Another photo in the NTSB preliminary report shows deformation on the lower edge of a stop fitting on the door plug and a matching deformation on the upper edge of the corresponding stop pad.

It illustrates clearly how the two were misaligned and barely still in contact when the explosive blowout occurred and finally ripped the fitting over and away from the stop pad.

Yet another photo in the report shows one of the four critical bolt holes, this one on the aft upper side. The paint in the hole was intact and pristine with no evidence of any contact damage. Likewise for the other holes.
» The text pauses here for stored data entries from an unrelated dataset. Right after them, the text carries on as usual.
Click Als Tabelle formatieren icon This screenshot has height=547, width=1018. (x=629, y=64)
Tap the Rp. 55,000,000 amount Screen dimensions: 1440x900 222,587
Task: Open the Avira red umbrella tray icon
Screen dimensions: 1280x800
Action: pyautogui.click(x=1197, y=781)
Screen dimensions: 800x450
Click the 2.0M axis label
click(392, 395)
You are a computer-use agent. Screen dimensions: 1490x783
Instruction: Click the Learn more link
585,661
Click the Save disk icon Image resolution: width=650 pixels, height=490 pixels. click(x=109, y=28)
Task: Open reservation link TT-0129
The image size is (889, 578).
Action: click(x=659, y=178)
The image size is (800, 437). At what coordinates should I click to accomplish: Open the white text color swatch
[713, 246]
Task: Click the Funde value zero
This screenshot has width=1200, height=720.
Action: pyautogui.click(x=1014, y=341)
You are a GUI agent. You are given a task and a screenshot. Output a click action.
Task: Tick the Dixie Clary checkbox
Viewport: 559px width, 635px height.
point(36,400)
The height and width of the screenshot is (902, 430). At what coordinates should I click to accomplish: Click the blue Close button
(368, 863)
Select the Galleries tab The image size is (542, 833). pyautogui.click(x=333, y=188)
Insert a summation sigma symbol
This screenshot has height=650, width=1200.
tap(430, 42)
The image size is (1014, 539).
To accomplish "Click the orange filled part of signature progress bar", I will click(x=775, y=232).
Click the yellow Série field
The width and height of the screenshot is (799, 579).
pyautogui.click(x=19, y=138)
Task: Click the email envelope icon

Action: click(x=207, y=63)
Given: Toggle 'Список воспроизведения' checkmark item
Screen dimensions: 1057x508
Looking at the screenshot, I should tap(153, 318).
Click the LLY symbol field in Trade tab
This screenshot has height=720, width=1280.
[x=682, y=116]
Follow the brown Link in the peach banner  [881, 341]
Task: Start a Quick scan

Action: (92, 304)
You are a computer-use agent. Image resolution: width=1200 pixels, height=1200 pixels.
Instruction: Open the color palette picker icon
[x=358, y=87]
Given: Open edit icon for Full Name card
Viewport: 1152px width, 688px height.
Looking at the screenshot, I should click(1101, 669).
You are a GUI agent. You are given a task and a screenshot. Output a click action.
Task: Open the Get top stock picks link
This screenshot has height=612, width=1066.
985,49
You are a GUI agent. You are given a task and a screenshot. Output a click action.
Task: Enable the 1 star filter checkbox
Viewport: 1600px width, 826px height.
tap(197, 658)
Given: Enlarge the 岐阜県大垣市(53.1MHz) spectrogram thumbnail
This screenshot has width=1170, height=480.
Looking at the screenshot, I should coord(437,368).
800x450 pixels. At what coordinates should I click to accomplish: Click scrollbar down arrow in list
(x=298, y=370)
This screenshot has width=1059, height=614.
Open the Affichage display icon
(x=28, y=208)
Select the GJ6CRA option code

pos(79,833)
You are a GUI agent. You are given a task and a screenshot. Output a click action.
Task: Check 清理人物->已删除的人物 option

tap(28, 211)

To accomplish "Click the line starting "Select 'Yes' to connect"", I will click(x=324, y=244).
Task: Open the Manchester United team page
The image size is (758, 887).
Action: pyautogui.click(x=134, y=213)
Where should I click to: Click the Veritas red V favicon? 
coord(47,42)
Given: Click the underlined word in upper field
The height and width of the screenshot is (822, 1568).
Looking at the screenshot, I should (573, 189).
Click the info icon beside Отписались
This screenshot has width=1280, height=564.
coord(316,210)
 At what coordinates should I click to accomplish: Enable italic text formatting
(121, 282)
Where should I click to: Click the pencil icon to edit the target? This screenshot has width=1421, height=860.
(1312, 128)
NTSB investigators concluded from the "absence of contact damage or deformation around holes" that the bolts simply were not in place when the door blew violently out.

The plane was delivered to Alaska on Oct. 31 and flew for just over two months before the incident.

With the four retaining bolts missing, vibration during landing and takeoff over those two months must have gradually shifted the plug upward, until on Jan. 5, the edges of the 12 stop fittings and corresponding stop pads were barely in contact and the plug was primed to blow out.

Scrambling to ensure it cannot happen again

Since the in-flight incident, Boeing has scrambled to shore up production quality both inside its MAX assembly plant in Renton and at the Wichita factory where its supplier Spirit AeroSystems builds the entire fuselage frame, including initial installation of the door plug.

Boeing added quality inspections in both factories, invited airlines to send teams to inspect their planes while being built, and promised an independent external audit of its quality management.

Last month, Boeing held a "Quality Stand Down" in Renton, pausing all work in the factory for a day so employees could join discussion sessions on how to enhance quality and safety.

And the FAA has moved aggressively to show it is strengthening oversight.

The day after the incident, the safety agency grounded all MAX 9s in the U.S. pending inspections of the door plugs. (More than 90% have completed those inspections and are back flying for United Airlines and Alaska, the two U.S.-based carriers operating that MAX model.)

The FAA then told Boeing it won't allow any increase in the current MAX production rate of 38 jets per month until it's satisfied the quality control is improved.

It has launched an investigation into whether Boeing failed to maintain its quality system in accordance with federal regulations. And the FAA has increased its on-site presence at both the Renton and Wichita assembly plants.

Sen. Maria Cantwell, D-Wash., chair of the Senate Commerce Committee, said the NTSB finding that the four critical bolts were missing "underscores how important quality assurance is from manufacturers and how important quality control inspections from both manufacturers and the FAA are to the safety process."

Based on similar NTSB investigations, a final report establishing the probable cause of the Alaska Flight 1282 incident and issuing safety recommendations may take another year or so.